## Record extracts
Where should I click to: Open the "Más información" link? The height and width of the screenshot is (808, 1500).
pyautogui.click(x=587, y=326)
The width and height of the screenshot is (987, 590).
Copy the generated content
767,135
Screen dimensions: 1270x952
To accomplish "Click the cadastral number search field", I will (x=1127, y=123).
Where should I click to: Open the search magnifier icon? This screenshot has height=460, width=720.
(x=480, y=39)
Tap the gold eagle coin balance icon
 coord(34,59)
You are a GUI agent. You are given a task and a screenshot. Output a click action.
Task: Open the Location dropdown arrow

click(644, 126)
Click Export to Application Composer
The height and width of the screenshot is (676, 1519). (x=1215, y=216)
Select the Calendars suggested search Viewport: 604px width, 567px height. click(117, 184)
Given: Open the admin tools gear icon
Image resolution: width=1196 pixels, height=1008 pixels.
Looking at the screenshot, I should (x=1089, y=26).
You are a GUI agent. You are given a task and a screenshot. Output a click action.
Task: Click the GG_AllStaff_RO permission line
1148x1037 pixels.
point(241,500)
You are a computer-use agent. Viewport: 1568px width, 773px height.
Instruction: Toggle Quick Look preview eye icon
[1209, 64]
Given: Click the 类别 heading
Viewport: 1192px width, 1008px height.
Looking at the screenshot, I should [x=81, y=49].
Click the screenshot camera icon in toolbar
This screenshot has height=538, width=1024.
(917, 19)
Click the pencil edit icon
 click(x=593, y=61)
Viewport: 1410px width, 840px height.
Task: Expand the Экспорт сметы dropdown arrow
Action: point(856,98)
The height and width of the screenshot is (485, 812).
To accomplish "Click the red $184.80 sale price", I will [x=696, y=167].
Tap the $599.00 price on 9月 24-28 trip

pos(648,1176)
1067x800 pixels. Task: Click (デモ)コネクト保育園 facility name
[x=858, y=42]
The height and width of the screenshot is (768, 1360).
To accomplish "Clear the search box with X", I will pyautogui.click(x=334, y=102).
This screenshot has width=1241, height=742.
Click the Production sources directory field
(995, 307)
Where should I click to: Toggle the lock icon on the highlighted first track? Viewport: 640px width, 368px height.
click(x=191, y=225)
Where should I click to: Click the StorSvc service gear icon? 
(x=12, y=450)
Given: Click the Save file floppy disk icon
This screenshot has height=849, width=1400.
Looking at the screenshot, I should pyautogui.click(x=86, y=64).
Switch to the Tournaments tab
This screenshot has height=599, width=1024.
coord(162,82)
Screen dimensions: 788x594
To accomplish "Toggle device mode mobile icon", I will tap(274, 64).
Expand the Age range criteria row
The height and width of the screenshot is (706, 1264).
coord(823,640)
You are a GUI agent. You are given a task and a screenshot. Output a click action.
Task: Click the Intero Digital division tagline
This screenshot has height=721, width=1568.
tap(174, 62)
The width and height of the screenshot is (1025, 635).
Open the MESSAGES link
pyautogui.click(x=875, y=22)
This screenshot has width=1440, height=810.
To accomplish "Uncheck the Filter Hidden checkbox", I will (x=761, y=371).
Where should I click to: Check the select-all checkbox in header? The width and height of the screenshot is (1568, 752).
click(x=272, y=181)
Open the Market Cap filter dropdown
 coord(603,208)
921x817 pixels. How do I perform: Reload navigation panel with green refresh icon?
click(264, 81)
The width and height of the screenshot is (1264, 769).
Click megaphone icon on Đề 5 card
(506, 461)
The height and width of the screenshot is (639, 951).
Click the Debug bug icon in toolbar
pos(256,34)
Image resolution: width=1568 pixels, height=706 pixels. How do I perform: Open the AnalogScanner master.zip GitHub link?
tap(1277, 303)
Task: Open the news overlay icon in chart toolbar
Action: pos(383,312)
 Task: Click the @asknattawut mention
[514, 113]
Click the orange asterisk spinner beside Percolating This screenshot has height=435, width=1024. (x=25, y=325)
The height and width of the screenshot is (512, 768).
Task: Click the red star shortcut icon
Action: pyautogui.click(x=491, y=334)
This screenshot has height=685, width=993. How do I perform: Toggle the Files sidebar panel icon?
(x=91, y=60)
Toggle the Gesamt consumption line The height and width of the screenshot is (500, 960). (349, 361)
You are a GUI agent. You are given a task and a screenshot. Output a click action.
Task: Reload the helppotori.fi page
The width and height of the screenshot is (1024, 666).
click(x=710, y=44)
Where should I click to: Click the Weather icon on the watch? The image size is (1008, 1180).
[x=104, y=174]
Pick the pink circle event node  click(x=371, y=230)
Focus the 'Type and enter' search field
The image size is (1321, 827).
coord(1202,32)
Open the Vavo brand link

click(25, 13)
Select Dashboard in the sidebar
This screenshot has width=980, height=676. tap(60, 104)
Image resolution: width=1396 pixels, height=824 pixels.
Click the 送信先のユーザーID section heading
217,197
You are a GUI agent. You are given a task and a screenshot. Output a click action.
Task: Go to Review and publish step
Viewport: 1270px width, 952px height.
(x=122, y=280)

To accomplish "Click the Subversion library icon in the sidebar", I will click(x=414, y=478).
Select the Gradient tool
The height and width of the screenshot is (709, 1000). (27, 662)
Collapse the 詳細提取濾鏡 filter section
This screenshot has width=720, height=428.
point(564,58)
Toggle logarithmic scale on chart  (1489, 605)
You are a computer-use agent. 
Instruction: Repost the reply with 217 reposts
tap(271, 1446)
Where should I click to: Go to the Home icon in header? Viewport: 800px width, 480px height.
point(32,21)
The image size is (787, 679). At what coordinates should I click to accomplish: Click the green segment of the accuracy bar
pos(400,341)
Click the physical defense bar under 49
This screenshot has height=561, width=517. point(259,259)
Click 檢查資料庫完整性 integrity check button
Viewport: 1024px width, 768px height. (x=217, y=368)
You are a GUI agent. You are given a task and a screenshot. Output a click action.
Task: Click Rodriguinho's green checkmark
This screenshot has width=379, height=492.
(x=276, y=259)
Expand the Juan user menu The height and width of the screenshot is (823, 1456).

## What to work on
With nothing added or dropped, reproduce all the data exactly.

## Written reply
Where should I click to: Open the "Más información" link? The height and width of the screenshot is (808, 1500).
pyautogui.click(x=587, y=326)
The width and height of the screenshot is (987, 590).
Copy the generated content
767,135
Screen dimensions: 1270x952
To accomplish "Click the cadastral number search field", I will (x=1127, y=123).
Where should I click to: Open the search magnifier icon? This screenshot has height=460, width=720.
(x=480, y=39)
Tap the gold eagle coin balance icon
 coord(34,59)
You are a GUI agent. You are given a task and a screenshot. Output a click action.
Task: Open the Location dropdown arrow

click(644, 126)
Click Export to Application Composer
The height and width of the screenshot is (676, 1519). (x=1215, y=216)
Select the Calendars suggested search Viewport: 604px width, 567px height. click(117, 184)
Given: Open the admin tools gear icon
Image resolution: width=1196 pixels, height=1008 pixels.
Looking at the screenshot, I should (x=1089, y=26).
You are a GUI agent. You are given a task and a screenshot. Output a click action.
Task: Click the GG_AllStaff_RO permission line
1148x1037 pixels.
point(241,500)
You are a computer-use agent. Viewport: 1568px width, 773px height.
Instruction: Toggle Quick Look preview eye icon
[1209, 64]
Given: Click the 类别 heading
Viewport: 1192px width, 1008px height.
Looking at the screenshot, I should [x=81, y=49].
Click the screenshot camera icon in toolbar
This screenshot has height=538, width=1024.
(917, 19)
Click the pencil edit icon
 click(x=593, y=61)
Viewport: 1410px width, 840px height.
Task: Expand the Экспорт сметы dropdown arrow
Action: point(856,98)
The height and width of the screenshot is (485, 812).
To accomplish "Click the red $184.80 sale price", I will [x=696, y=167].
Tap the $599.00 price on 9月 24-28 trip

pos(648,1176)
1067x800 pixels. Task: Click (デモ)コネクト保育園 facility name
[x=858, y=42]
The height and width of the screenshot is (768, 1360).
To accomplish "Clear the search box with X", I will pyautogui.click(x=334, y=102).
This screenshot has width=1241, height=742.
Click the Production sources directory field
(995, 307)
Where should I click to: Toggle the lock icon on the highlighted first track? Viewport: 640px width, 368px height.
click(x=191, y=225)
Where should I click to: Click the StorSvc service gear icon? 
(x=12, y=450)
Given: Click the Save file floppy disk icon
This screenshot has height=849, width=1400.
Looking at the screenshot, I should pyautogui.click(x=86, y=64).
Switch to the Tournaments tab
This screenshot has height=599, width=1024.
coord(162,82)
Screen dimensions: 788x594
To accomplish "Toggle device mode mobile icon", I will tap(274, 64).
Expand the Age range criteria row
The height and width of the screenshot is (706, 1264).
coord(823,640)
You are a GUI agent. You are given a task and a screenshot. Output a click action.
Task: Click the Intero Digital division tagline
This screenshot has height=721, width=1568.
tap(174, 62)
The width and height of the screenshot is (1025, 635).
Open the MESSAGES link
pyautogui.click(x=875, y=22)
This screenshot has width=1440, height=810.
To accomplish "Uncheck the Filter Hidden checkbox", I will (x=761, y=371).
Where should I click to: Check the select-all checkbox in header? The width and height of the screenshot is (1568, 752).
click(x=272, y=181)
Open the Market Cap filter dropdown
 coord(603,208)
921x817 pixels. How do I perform: Reload navigation panel with green refresh icon?
click(264, 81)
The width and height of the screenshot is (1264, 769).
Click megaphone icon on Đề 5 card
(506, 461)
The height and width of the screenshot is (639, 951).
Click the Debug bug icon in toolbar
pos(256,34)
Image resolution: width=1568 pixels, height=706 pixels. How do I perform: Open the AnalogScanner master.zip GitHub link?
tap(1277, 303)
Task: Open the news overlay icon in chart toolbar
Action: pos(383,312)
 Task: Click the @asknattawut mention
[514, 113]
Click the orange asterisk spinner beside Percolating This screenshot has height=435, width=1024. (x=25, y=325)
The height and width of the screenshot is (512, 768).
Task: Click the red star shortcut icon
Action: pyautogui.click(x=491, y=334)
This screenshot has height=685, width=993. How do I perform: Toggle the Files sidebar panel icon?
(x=91, y=60)
Toggle the Gesamt consumption line The height and width of the screenshot is (500, 960). (349, 361)
You are a GUI agent. You are given a task and a screenshot. Output a click action.
Task: Reload the helppotori.fi page
The width and height of the screenshot is (1024, 666).
click(x=710, y=44)
Where should I click to: Click the Weather icon on the watch? The image size is (1008, 1180).
[x=104, y=174]
Pick the pink circle event node  click(x=371, y=230)
Focus the 'Type and enter' search field
The image size is (1321, 827).
coord(1202,32)
Open the Vavo brand link

click(25, 13)
Select Dashboard in the sidebar
This screenshot has width=980, height=676. tap(60, 104)
Image resolution: width=1396 pixels, height=824 pixels.
Click the 送信先のユーザーID section heading
217,197
You are a GUI agent. You are given a task and a screenshot. Output a click action.
Task: Go to Review and publish step
Viewport: 1270px width, 952px height.
(x=122, y=280)

To accomplish "Click the Subversion library icon in the sidebar", I will click(x=414, y=478).
Select the Gradient tool
The height and width of the screenshot is (709, 1000). (27, 662)
Collapse the 詳細提取濾鏡 filter section
This screenshot has width=720, height=428.
point(564,58)
Toggle logarithmic scale on chart  (1489, 605)
You are a computer-use agent. 
Instruction: Repost the reply with 217 reposts
tap(271, 1446)
Where should I click to: Go to the Home icon in header? Viewport: 800px width, 480px height.
point(32,21)
The image size is (787, 679). At what coordinates should I click to accomplish: Click the green segment of the accuracy bar
pos(400,341)
Click the physical defense bar under 49
This screenshot has height=561, width=517. point(259,259)
Click 檢查資料庫完整性 integrity check button
Viewport: 1024px width, 768px height. (x=217, y=368)
You are a GUI agent. You are given a task and a screenshot. Output a click action.
Task: Click Rodriguinho's green checkmark
This screenshot has width=379, height=492.
(x=276, y=259)
Expand the Juan user menu The height and width of the screenshot is (823, 1456).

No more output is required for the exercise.